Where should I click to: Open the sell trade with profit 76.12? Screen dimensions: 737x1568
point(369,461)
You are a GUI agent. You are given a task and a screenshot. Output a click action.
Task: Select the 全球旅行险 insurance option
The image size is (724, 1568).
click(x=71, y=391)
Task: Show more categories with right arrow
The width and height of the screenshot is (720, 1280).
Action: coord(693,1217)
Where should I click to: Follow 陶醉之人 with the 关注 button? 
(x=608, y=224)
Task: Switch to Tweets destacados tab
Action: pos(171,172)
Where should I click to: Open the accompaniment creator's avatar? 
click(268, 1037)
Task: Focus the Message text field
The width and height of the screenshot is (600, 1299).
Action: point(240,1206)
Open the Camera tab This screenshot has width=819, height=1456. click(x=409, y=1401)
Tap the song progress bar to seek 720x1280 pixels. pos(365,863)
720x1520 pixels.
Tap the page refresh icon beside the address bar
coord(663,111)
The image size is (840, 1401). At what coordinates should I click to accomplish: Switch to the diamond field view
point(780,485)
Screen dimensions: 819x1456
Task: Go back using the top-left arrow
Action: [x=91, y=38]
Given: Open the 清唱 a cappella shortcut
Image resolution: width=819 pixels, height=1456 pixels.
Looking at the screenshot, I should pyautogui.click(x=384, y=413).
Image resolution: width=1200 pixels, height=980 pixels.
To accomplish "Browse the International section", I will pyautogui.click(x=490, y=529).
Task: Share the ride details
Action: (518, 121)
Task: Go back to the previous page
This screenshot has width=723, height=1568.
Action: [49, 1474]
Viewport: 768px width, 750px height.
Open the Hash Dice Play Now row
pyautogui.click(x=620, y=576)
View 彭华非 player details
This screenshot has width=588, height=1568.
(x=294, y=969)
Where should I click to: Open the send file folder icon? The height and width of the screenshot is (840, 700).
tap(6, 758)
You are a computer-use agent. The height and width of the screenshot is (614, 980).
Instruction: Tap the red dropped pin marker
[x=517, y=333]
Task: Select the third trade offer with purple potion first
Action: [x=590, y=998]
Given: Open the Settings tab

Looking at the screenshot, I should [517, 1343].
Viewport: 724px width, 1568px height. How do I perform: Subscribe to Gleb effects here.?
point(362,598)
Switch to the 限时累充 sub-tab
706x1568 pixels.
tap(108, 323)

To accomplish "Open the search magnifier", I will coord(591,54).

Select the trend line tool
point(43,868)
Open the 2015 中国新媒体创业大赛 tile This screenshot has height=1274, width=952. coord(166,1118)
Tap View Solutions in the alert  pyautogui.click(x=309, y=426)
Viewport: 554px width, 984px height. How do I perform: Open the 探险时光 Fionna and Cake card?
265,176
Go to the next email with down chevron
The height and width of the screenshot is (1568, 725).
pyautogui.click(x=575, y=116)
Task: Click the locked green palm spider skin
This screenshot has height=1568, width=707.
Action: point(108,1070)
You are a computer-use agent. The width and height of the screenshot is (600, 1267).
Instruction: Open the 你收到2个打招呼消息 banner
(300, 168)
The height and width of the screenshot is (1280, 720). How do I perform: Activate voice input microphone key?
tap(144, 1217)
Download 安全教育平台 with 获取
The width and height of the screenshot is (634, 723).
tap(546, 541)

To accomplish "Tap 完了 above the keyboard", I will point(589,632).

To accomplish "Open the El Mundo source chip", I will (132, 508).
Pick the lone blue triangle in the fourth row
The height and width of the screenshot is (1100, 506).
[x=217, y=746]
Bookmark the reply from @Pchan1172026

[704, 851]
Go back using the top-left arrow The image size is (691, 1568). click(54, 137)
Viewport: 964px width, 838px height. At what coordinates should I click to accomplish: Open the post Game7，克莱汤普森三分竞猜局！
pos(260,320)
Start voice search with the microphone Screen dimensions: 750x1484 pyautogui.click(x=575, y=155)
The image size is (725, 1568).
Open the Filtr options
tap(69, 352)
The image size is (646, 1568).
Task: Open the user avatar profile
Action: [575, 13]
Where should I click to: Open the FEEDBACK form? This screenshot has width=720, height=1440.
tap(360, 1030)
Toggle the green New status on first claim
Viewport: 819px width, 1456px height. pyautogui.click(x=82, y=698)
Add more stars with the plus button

──────────────────────────────

Direction.
Copy out, verbatim, the stretch of the records from the line containing "Where should I click to: Open the accompaniment" through the line containing "Action: [x=590, y=998]".

Final result.
Where should I click to: Open the accompaniment creator's avatar? 
click(268, 1037)
Task: Focus the Message text field
The width and height of the screenshot is (600, 1299).
Action: point(240,1206)
Open the Camera tab This screenshot has width=819, height=1456. click(x=409, y=1401)
Tap the song progress bar to seek 720x1280 pixels. pos(365,863)
720x1520 pixels.
Tap the page refresh icon beside the address bar
coord(663,111)
The image size is (840, 1401). At what coordinates should I click to accomplish: Switch to the diamond field view
point(780,485)
Screen dimensions: 819x1456
Task: Go back using the top-left arrow
Action: [x=91, y=38]
Given: Open the 清唱 a cappella shortcut
Image resolution: width=819 pixels, height=1456 pixels.
Looking at the screenshot, I should pyautogui.click(x=384, y=413).
Image resolution: width=1200 pixels, height=980 pixels.
To accomplish "Browse the International section", I will pyautogui.click(x=490, y=529).
Task: Share the ride details
Action: (518, 121)
Task: Go back to the previous page
This screenshot has width=723, height=1568.
Action: [49, 1474]
Viewport: 768px width, 750px height.
Open the Hash Dice Play Now row
pyautogui.click(x=620, y=576)
View 彭华非 player details
This screenshot has width=588, height=1568.
(x=294, y=969)
Where should I click to: Open the send file folder icon? The height and width of the screenshot is (840, 700).
tap(6, 758)
You are a computer-use agent. The height and width of the screenshot is (614, 980).
Instruction: Tap the red dropped pin marker
[x=517, y=333]
Task: Select the third trade offer with purple potion first
Action: [x=590, y=998]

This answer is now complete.